** Problems to work on **
1. In the comment thread about The Devil's Eye, where did the commenter first see the film four decades ago?
2. From the comment thread, copy everything from "Thanks very much, Sam!" down to "even more action.".

** Page excerpt **
========================

In the aftermath of the junket’s failure, there are no less than three failures of bathos: an old ladies gossip about Britt-Marie’s’ wedding night; Don Juan’s yell, “I remain one who despises both God and Satan”; and an ending, with she and he looking out to a pretty moon.
How far can the gift of pathos reach, for Renata and Pablo and the vicar. Farther than Jackie, that’s for sure!
Yes Jim, your love for Jacques Demy brought much analytical joy to our site in the early going, and as I recall you even reviewed “The Umbrellas of Cherbourg” for our musical polling. A terrific essay as I recall. In any event I come here rather late as I wanted to re-view THE DEVIL’S EYE (which I did yesterday – from my massive Criterion blu ray box set. I saw the film four decades ago at a Manhattan Bergman Festival but not since then. It is noted as being the final Bergman film lenses by the great cinematographer Gunnar Fischer. Perhaps the quintessential Bergman “chamber piece” the fantasy and comedy stripes blend well in a film that can also rightly be referred to as a morality tale and/or a satire. To be sure there is a Moliere-styled irony and the Satan/Don Juan negotiation makes me think of Dieterle’s masterpiece THE DEVIL AND DANIEL WEBSTER. But there is an underlying sophistication here while you explore brilliantly!
Thanks very much, Sam!
I think this quirky film has a pivotal function in the art of Bergman’s endeavor. Notwithstanding marvelous performances in the 1950’s, I think, stirring in his forces, something more than that had to be considered, something missed by the treasures per se. From this film’s reach of the magic of pathos, our guide became very aware that his reach had to do with phenomena which (notwithstanding great visuals) cannot be fully confined to cinema. The narrative shocks of Tarkovsky, seem to me, a preparation for actions beyond films.There is a paradox that such films, with their brilliant treatment of humans, demand even more action.

========================

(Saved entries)
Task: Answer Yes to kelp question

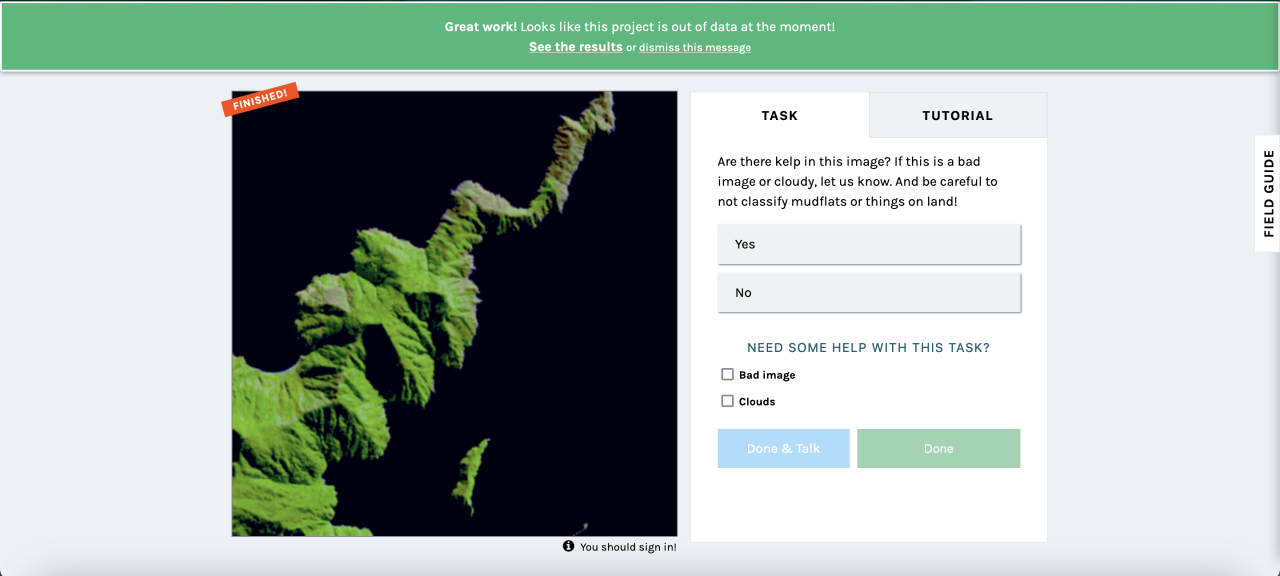Action: coord(869,244)
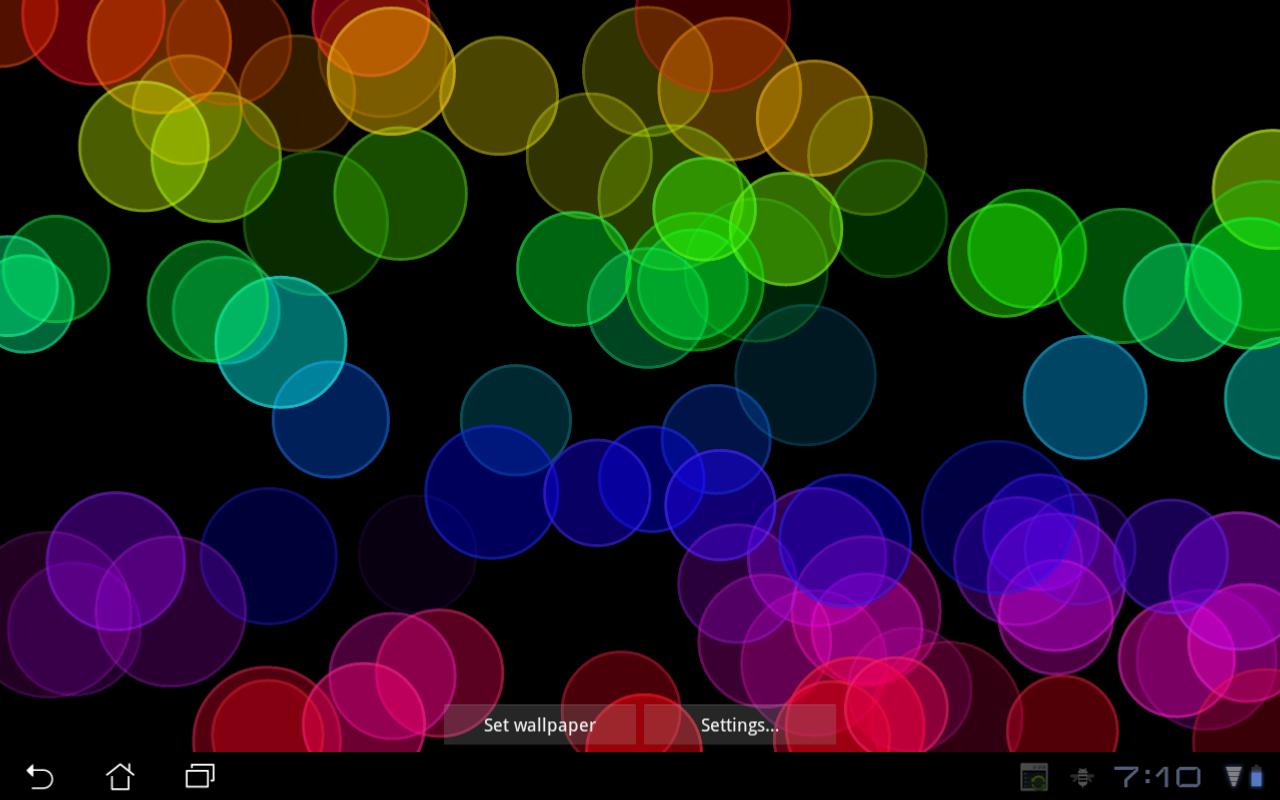Open the Recent Apps switcher icon
This screenshot has height=800, width=1280.
coord(200,777)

========================

** Outputs **
1. At a Manhattan Bergman Festival.

2.
Thanks very much, Sam!
I think this quirky film has a pivotal function in the art of Bergman’s endeavor. Notwithstanding marvelous performances in the 1950’s, I think, stirring in his forces, something more than that had to be considered, something missed by the treasures per se. From this film’s reach of the magic of pathos, our guide became very aware that his reach had to do with phenomena which (notwithstanding great visuals) cannot be fully confined to cinema. The narrative shocks of Tarkovsky, seem to me, a preparation for actions beyond films.There is a paradox that such films, with their brilliant treatment of humans, demand even more action.